Stored records:
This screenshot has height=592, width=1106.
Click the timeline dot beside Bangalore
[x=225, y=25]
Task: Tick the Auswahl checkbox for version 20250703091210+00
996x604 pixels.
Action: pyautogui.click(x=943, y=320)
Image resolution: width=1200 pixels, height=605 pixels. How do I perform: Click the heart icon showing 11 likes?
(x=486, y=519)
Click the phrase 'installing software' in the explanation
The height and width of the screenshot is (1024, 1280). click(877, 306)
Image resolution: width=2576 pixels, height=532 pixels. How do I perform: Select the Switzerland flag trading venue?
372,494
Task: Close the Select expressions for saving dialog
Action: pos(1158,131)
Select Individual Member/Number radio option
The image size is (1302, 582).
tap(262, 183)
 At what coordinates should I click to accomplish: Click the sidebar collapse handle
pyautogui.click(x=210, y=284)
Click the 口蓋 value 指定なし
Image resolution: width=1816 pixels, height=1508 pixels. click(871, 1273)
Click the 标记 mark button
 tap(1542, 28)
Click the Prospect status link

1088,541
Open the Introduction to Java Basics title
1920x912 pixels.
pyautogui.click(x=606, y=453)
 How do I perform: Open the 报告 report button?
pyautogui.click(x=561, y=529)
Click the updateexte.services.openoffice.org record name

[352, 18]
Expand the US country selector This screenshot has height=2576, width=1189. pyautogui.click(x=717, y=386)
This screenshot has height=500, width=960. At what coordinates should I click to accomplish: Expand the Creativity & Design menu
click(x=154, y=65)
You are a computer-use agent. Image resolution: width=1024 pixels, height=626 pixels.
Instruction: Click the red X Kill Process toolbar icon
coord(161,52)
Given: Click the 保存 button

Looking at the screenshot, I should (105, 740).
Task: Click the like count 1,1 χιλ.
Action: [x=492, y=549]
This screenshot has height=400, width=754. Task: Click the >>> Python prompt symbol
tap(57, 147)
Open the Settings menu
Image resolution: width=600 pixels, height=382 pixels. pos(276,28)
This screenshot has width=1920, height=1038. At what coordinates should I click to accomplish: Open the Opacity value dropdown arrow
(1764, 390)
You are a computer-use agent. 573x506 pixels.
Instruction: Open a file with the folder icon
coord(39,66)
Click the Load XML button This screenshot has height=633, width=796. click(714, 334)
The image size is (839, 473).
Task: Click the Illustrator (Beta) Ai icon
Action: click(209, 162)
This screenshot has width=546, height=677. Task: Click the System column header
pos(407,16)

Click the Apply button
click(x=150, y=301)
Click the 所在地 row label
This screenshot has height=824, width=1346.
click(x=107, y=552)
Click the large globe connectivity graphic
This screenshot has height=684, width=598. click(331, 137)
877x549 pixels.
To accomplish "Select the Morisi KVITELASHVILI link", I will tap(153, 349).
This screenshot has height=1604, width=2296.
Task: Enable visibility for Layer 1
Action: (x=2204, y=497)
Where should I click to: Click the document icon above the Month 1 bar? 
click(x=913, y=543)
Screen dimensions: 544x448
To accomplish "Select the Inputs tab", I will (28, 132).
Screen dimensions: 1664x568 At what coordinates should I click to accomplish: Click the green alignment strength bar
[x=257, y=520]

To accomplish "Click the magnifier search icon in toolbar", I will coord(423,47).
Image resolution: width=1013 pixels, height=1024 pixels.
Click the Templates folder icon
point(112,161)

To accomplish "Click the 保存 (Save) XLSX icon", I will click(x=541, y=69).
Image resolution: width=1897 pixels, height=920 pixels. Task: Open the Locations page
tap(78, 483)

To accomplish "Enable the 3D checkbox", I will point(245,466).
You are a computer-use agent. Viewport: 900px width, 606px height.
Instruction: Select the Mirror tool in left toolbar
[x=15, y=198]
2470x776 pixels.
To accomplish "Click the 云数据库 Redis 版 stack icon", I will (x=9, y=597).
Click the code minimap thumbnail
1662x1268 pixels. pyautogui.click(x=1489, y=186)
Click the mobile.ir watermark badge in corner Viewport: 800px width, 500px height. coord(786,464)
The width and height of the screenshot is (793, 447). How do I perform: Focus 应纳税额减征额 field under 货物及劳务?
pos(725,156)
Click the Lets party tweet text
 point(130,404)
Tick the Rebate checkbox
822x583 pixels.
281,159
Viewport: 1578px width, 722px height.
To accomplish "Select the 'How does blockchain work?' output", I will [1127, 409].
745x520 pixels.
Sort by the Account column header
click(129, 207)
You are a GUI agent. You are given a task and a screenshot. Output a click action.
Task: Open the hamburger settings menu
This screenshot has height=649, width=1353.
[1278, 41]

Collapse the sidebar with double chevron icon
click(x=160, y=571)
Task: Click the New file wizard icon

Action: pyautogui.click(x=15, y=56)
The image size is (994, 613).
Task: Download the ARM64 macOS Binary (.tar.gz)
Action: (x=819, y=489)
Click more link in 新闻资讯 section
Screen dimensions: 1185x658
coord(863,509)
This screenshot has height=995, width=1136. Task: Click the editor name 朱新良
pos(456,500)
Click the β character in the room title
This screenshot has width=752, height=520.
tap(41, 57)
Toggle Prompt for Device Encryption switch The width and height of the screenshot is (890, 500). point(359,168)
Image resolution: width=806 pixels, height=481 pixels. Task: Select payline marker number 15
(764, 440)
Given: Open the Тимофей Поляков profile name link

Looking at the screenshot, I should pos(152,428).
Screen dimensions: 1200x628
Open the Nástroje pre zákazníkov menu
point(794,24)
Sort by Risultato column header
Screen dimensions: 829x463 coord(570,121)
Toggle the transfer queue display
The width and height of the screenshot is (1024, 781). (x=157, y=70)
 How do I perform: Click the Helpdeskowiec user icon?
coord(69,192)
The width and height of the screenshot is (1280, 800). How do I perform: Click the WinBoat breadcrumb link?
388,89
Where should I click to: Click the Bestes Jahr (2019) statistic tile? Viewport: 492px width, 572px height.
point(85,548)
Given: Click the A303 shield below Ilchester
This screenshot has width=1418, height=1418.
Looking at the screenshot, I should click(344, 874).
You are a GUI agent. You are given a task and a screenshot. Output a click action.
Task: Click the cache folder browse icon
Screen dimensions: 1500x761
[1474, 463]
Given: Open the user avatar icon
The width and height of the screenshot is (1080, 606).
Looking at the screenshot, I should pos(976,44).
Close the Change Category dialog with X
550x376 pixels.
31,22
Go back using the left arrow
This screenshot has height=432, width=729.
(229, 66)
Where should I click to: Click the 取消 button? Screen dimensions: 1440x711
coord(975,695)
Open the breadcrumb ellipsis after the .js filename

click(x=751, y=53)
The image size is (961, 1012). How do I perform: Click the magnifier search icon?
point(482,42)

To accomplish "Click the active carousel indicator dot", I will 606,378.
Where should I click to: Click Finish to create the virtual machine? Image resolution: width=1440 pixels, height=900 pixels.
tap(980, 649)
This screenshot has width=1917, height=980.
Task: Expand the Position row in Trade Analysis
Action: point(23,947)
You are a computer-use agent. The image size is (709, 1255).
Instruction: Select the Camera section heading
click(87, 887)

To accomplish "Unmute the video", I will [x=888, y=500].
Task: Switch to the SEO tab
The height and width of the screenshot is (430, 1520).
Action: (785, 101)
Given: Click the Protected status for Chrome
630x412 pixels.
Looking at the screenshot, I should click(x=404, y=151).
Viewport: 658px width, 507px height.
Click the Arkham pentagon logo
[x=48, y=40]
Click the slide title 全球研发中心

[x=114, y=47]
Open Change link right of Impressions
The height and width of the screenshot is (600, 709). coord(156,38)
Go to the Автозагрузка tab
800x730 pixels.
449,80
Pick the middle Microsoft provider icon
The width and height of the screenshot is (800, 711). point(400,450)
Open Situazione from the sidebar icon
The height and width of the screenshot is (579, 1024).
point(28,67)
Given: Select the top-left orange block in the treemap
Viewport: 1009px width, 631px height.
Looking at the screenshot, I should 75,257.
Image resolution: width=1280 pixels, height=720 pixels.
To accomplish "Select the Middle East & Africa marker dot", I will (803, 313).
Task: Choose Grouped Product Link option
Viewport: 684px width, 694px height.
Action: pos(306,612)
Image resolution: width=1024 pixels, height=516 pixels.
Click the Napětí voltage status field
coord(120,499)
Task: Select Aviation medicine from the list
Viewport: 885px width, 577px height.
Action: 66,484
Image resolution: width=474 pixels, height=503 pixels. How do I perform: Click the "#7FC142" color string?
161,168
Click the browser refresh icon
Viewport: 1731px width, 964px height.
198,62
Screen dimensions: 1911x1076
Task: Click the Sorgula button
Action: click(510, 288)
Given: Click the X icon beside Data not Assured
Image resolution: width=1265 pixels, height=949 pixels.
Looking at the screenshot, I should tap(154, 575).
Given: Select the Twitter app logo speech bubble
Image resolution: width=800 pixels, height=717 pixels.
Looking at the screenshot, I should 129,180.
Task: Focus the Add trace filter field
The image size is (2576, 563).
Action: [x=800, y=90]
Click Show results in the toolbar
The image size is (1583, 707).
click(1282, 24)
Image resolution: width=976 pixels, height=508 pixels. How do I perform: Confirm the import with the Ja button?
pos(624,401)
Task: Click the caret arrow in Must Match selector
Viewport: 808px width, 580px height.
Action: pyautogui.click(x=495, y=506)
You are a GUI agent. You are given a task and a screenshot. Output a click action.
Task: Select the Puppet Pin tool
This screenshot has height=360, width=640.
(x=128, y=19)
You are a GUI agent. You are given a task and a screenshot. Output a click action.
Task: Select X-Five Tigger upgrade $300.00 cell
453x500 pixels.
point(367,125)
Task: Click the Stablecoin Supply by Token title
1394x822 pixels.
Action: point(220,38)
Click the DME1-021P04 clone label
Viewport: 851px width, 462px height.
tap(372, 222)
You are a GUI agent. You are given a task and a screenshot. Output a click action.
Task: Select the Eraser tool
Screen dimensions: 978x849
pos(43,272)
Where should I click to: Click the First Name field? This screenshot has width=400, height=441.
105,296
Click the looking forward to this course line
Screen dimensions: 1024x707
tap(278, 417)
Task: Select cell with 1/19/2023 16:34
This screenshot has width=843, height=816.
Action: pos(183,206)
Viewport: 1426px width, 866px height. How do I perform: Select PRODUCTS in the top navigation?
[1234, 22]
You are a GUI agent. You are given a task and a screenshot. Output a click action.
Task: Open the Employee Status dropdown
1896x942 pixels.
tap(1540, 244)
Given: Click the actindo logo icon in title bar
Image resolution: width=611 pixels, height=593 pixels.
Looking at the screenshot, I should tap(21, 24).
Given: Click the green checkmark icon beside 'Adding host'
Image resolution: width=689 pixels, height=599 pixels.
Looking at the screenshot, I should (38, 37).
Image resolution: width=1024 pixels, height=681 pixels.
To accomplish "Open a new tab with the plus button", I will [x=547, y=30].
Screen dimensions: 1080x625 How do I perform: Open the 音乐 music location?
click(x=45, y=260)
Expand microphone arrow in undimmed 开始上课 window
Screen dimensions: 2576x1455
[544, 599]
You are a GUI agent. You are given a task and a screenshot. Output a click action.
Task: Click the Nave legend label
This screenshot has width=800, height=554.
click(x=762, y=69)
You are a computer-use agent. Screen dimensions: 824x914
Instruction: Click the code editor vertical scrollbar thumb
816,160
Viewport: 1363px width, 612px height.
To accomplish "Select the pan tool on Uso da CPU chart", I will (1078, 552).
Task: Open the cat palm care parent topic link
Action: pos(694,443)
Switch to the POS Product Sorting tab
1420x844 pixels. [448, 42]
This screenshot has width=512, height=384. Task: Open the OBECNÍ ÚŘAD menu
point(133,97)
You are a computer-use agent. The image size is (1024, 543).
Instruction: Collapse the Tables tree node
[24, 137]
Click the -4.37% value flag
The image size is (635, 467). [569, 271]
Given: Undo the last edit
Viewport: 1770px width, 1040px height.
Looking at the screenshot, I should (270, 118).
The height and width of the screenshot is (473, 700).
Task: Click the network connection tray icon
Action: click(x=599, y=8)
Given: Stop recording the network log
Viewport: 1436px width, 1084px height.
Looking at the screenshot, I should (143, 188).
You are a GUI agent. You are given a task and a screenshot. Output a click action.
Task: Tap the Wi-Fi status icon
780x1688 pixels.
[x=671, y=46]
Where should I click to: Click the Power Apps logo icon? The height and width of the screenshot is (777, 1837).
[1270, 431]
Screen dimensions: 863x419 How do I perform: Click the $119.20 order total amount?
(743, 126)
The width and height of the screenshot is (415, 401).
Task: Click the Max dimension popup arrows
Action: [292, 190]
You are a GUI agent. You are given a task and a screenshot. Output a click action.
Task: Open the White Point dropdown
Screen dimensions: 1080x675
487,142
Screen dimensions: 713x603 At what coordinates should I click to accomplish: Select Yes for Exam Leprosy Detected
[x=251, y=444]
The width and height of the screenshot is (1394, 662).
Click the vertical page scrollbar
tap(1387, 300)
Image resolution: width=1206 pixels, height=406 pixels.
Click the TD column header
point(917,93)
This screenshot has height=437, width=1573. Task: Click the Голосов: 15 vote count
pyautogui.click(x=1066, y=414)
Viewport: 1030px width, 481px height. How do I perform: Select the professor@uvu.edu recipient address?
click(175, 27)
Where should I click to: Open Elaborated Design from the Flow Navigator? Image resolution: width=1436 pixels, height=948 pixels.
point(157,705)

*PROBLEM REQUIREMENTS*:
Read through the data above. Report each line that has the word "selector".

*WRITTEN SOLUTION*:
Expand the US country selector This screenshot has height=2576, width=1189. pyautogui.click(x=717, y=386)
Task: Click the caret arrow in Must Match selector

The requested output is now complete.